Pitch#
InferGrid is Datadog plus autopilot for LLM inference.
It tells teams whether they are memory-bound, compute-bound, cache-missing, over-prefilling, under-batching, or violating SLOs. Then it suggests or applies serving changes.
Product Surface#
- GPU roofline dashboard.
- Dollars per million tokens.
- TTFT and inter-token latency attribution.
- KV cache hit/miss analysis.
- Batch-size and speculation recommendations.

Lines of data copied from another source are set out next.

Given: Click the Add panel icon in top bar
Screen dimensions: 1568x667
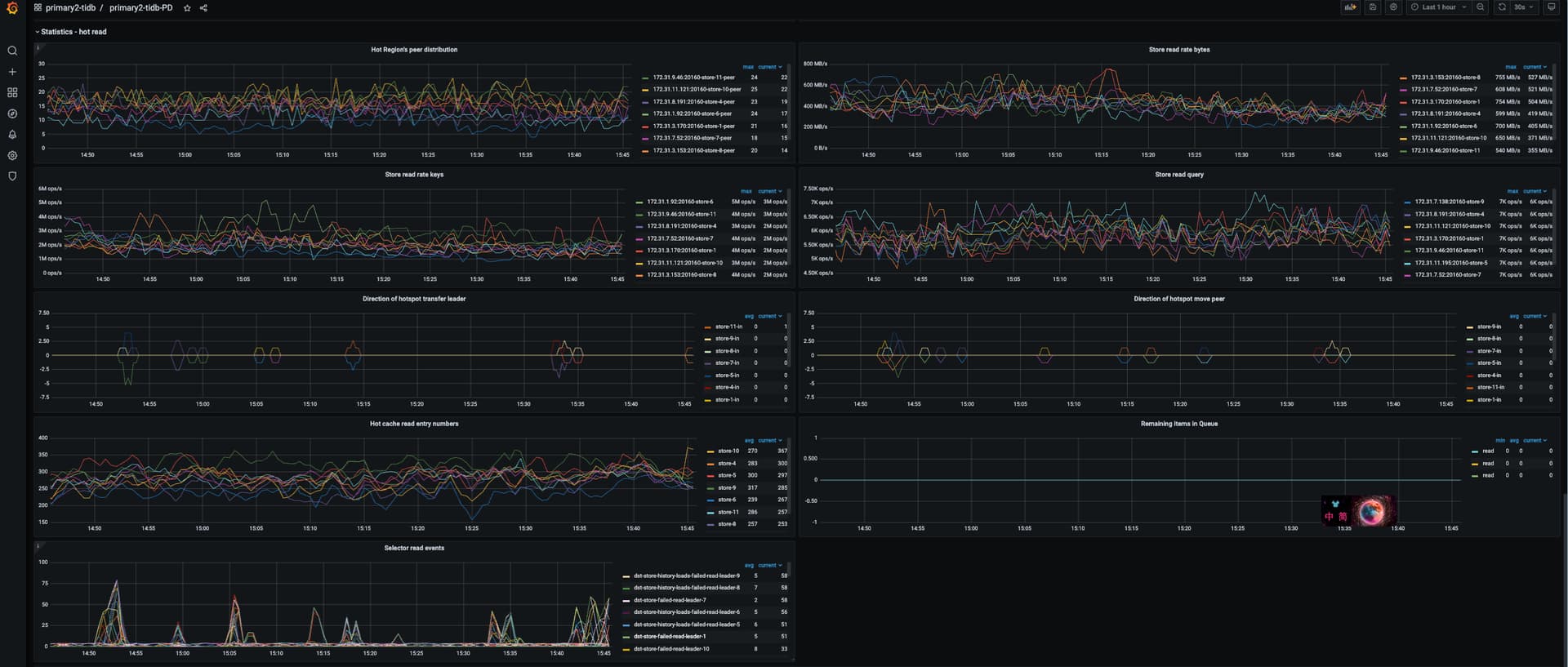Looking at the screenshot, I should click(1351, 7).
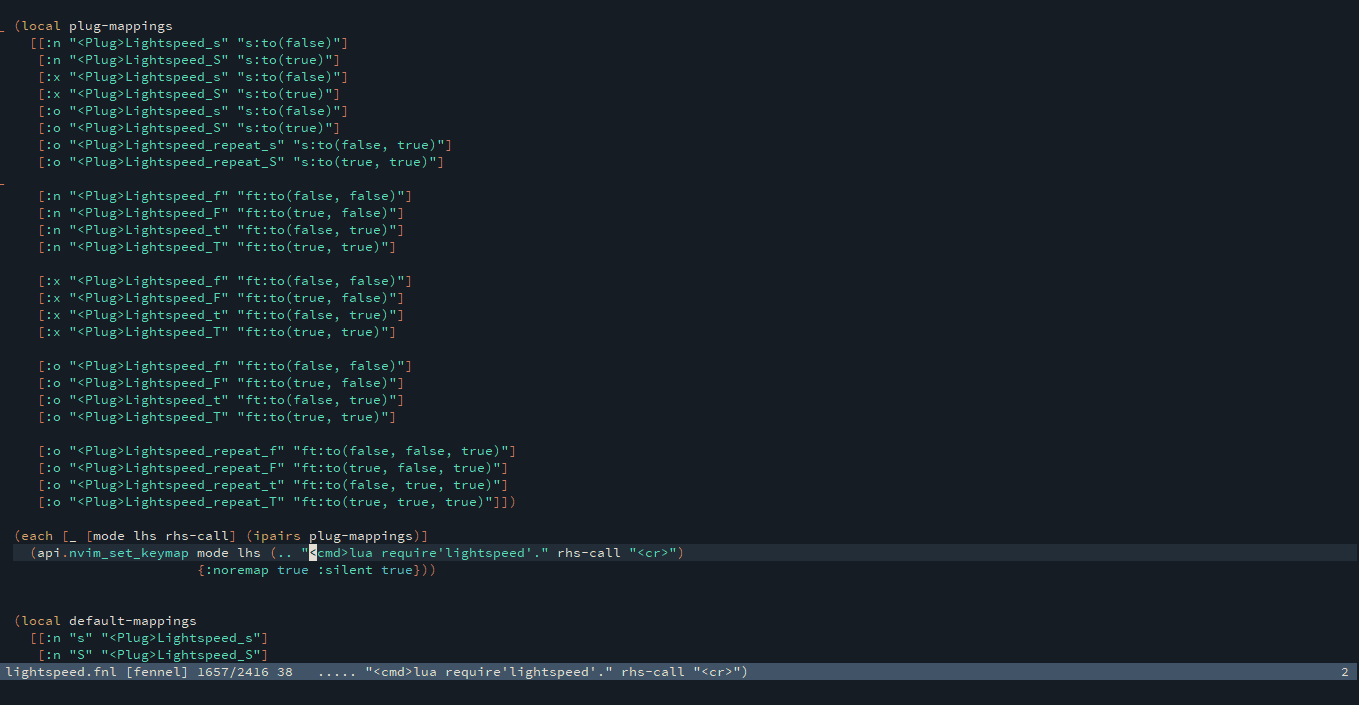This screenshot has width=1359, height=705.
Task: Click the window number 2 on status line right
Action: pos(1344,672)
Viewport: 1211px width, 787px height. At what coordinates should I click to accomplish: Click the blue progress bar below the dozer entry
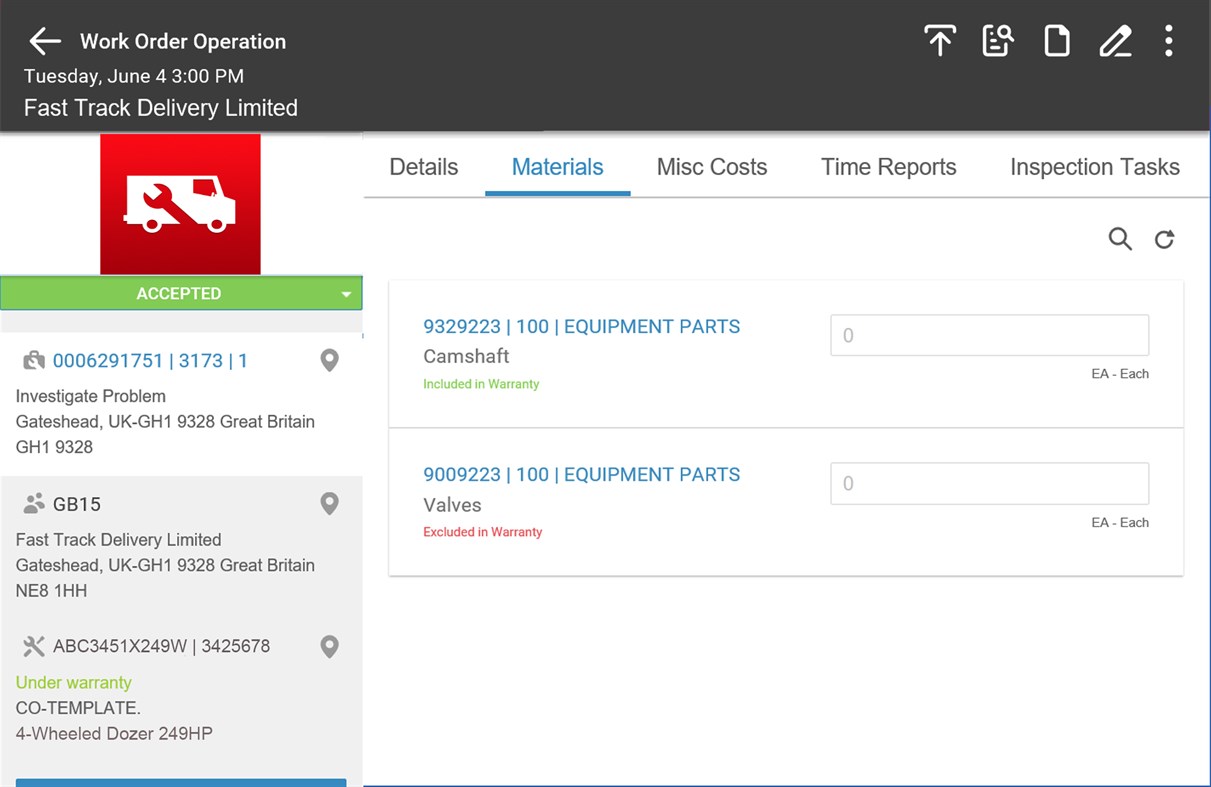point(181,783)
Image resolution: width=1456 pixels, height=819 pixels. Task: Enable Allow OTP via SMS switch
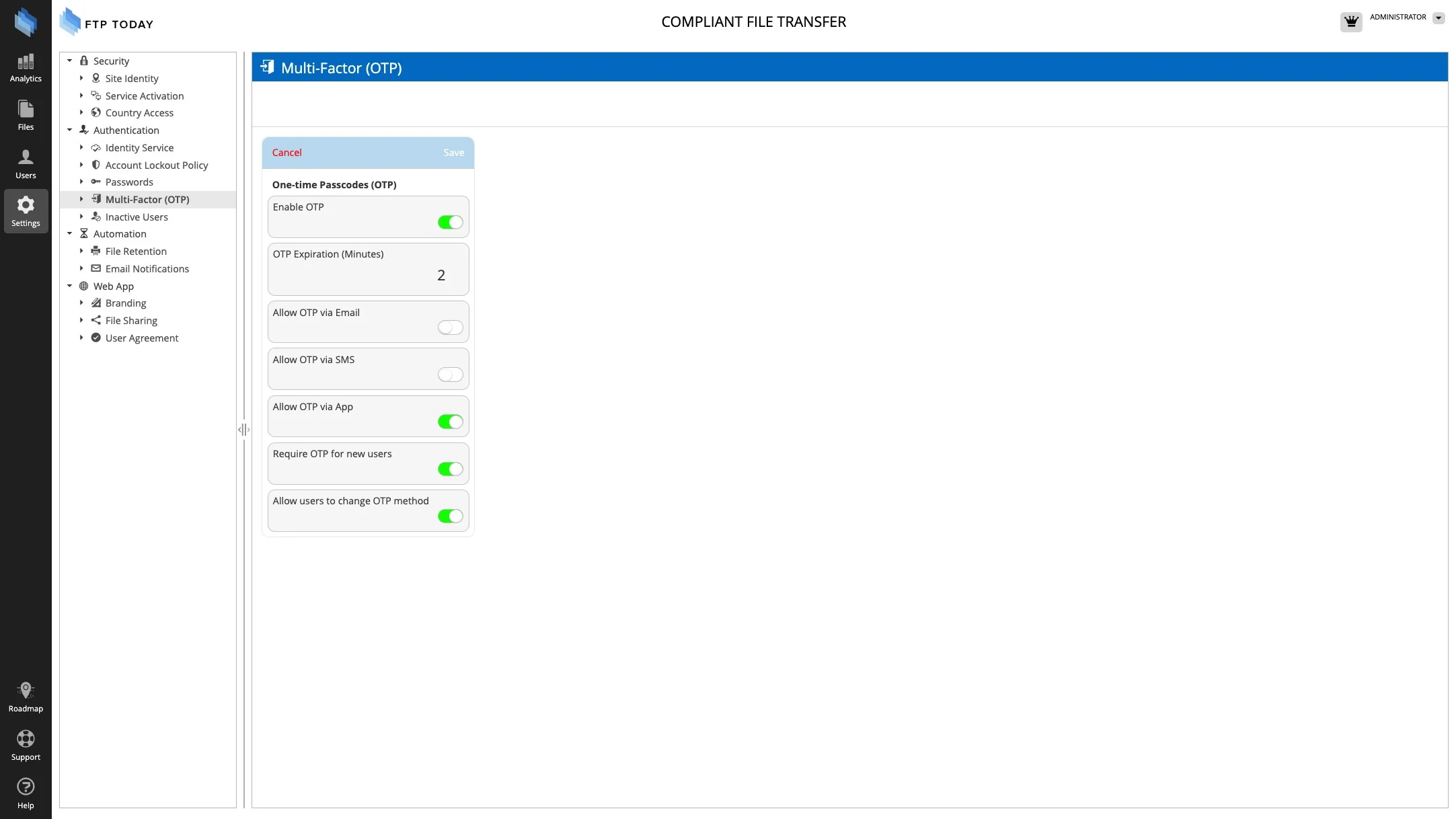(x=450, y=375)

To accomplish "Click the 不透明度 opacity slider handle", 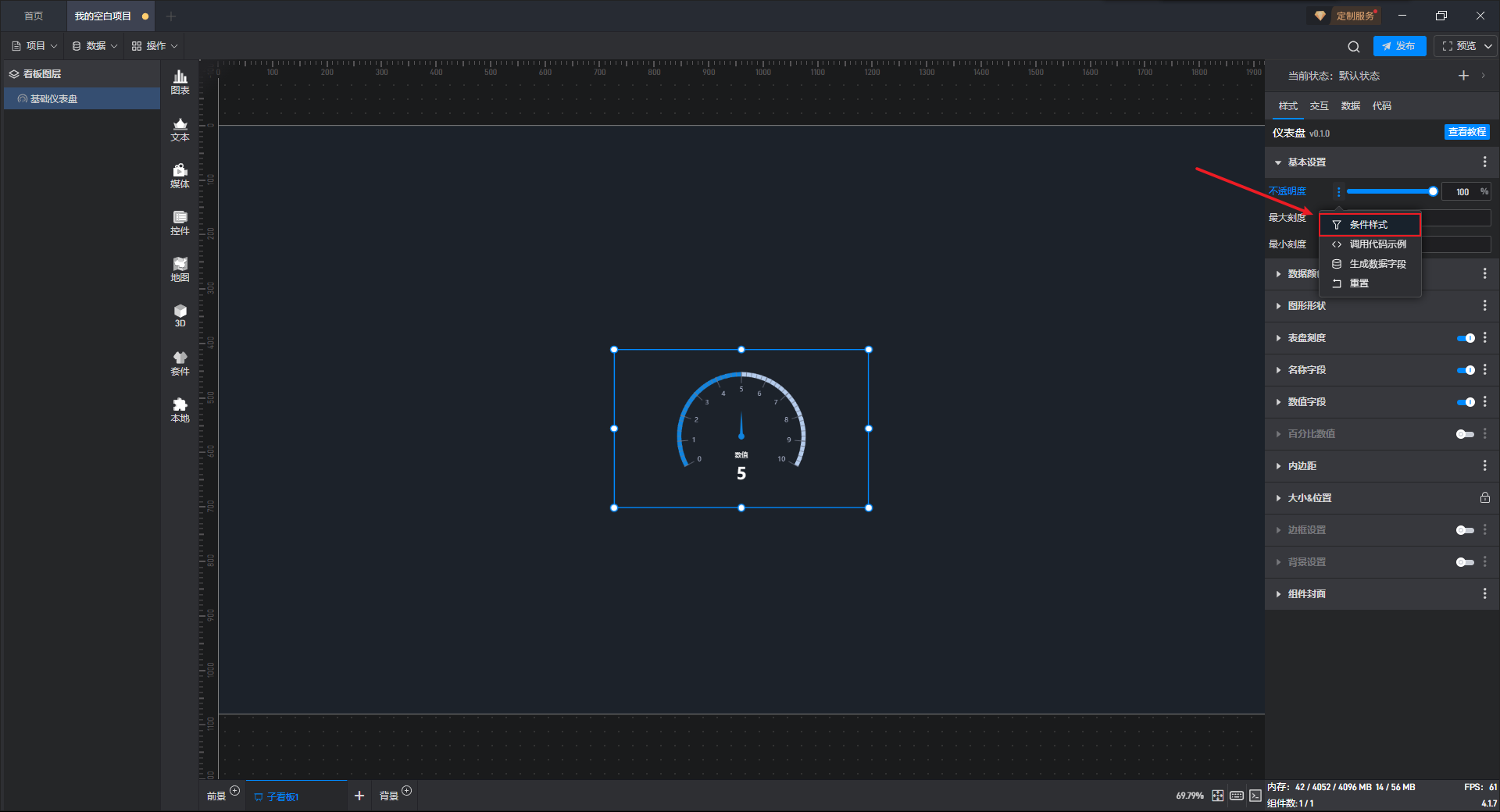I will [x=1433, y=191].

- Quantization and offload what-if planner.
Control Loop#
flowchart LR Traces[Serving traces] --> Diagnose[Cost diagnosis] Counters[GPU counters] --> Diagnose Diagnose --> Plan[Optimization plan] Plan --> Apply[Apply knobs] Apply --> vLLM[vLLM / SGLang] vLLM --> Traces
Customer#
Teams self-hosting vLLM, SGLang, TensorRT-LLM, or custom inference stacks and spending enough on GPUs that a 10-20 percent savings is meaningful.
Moat#
The early product is observability. The long-term moat is the policy engine: a growing dataset of workload shapes and which interventions actually saved money.
Risks#
- Deep integration with inference engines is painful.
- Some companies already have internal dashboards.
- GPU counter collection must be low overhead.